В ризнице пухлый румяный иезуит и какой-то пожилой человек, оба в поношенных синих халатах, копались в ящике с гримом. Мальчики, которых уже загримировали, прохаживались тут же или растерянно топтались на одном месте, осторожно ощупывая свои раскрашенные лица кончиками пальцев. Молодой иезуит, гостивший в колледже, стоял посреди ризницы, засунув руки в глубокие боковые карманы, и плавно раскачивался на одном месте, то приподнимаясь на носки, то опускаясь на каблуки. Его маленькая голова с шелковистыми завитками рыжих волос и гладко выбритое лицо как нельзя лучше гармонировали с идеально чистой сутаной и с начищенными до блеска ботинками.

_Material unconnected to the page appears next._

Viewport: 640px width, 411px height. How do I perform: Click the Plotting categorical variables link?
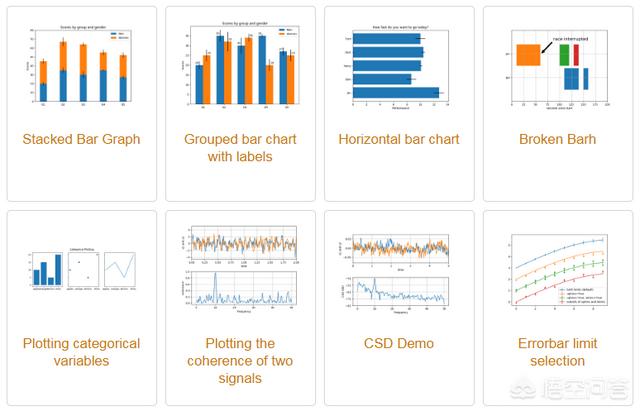point(81,352)
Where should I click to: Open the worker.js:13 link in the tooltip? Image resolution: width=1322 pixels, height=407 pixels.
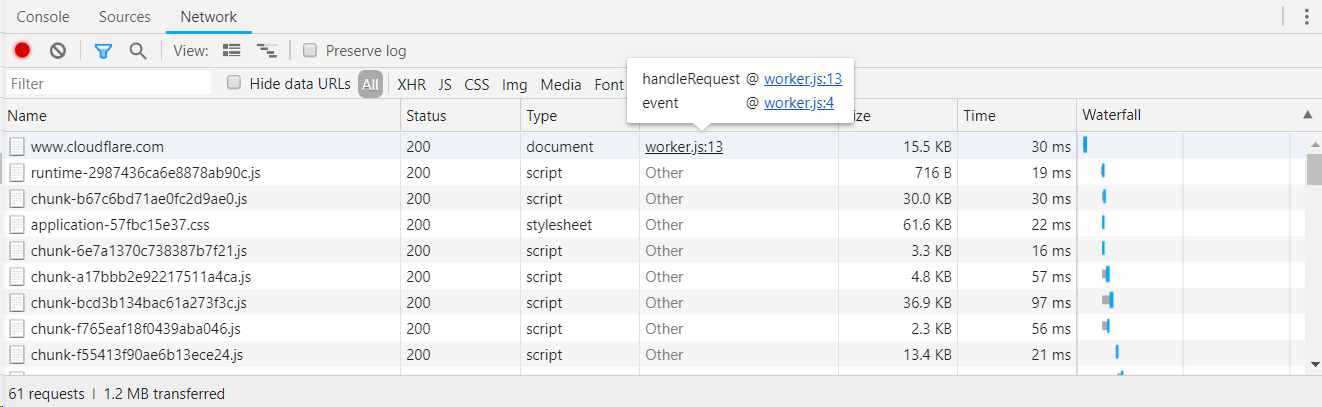pyautogui.click(x=803, y=79)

Наблюдая за этой раскачивающейся фигурой и стараясь разгадать значение насмешливой улыбки священника, Стивен вспомнил, как отец перед отправкой его в Клонгоуз говорил, что иезуита всегда можно узнать по умению одеваться. И тут же подумал, что в характере отца есть что-то общее с этим улыбающимся, хорошо одетым священником, и вдруг ощутил осквернение священнического сана и самой ризницы, в тишину которой сейчас врывались громкая болтовня и шутки, а воздух был отравлен запахом грима и газовых рожков.
Пока пожилой человек в синем халате наводил ему морщины на лбу и накладывал синие и черные тени вокруг рта, он рассеянно слушал голос пухлого молодого иезуита, убеждавшего его говорить громко и отчетливо. Он услышал, как оркестр заиграл «Лилию Килларни», и подумал, что вот сейчас, через несколько секунд, поднимется занавес. Он не испытывал страха перед сценой, но роль, в которой он должен был выступать, казалась ему унизительной. Кровь прилила к его накрашенным щекам, когда он вспомнил некоторые свои реплики. Он представил себе, как она смотрит на него из зала серьезными, манящими глазами, и вмиг все его сомнения исчезли, уступив место спокойной уверенности. Его как будто наделили другой природой – он вдруг поддался заразительному детскому веселью, и оно растопило, вытеснило его угрюмую недоверчивость. На один редкостный миг он словно весь преобразился, охваченный истинно мальчишеской радостью; стоя за кулисами вместе с другими участниками спектакля, он вместе с ними смеялся от души, когда два здоровых священника рывками потащили вверх дергающийся и перекосившийся занавес.
Спустя несколько секунд он очутился на сцене среди ярких огней и тусклых декораций перед бессчетными лицами, смотревшими на него из пустоты пространства. Он с удивлением обнаружил, что пьеса, которая на репетициях казалась ему бессвязной и безжизненной, внезапно обрела какую-то собственную жизнь. Она словно разворачивалась сама, а он и его партнеры только помогали ей своими репликами. Когда представление окончилось и занавес опустился, он услышал, как пустота загрохотала аплодисментами, и сквозь щель сбоку увидел, как сплошная, состоящая из бессчетных лиц масса, перед которой он только что выступал, сейчас разорвалась и распалась на маленькие оживленные группы.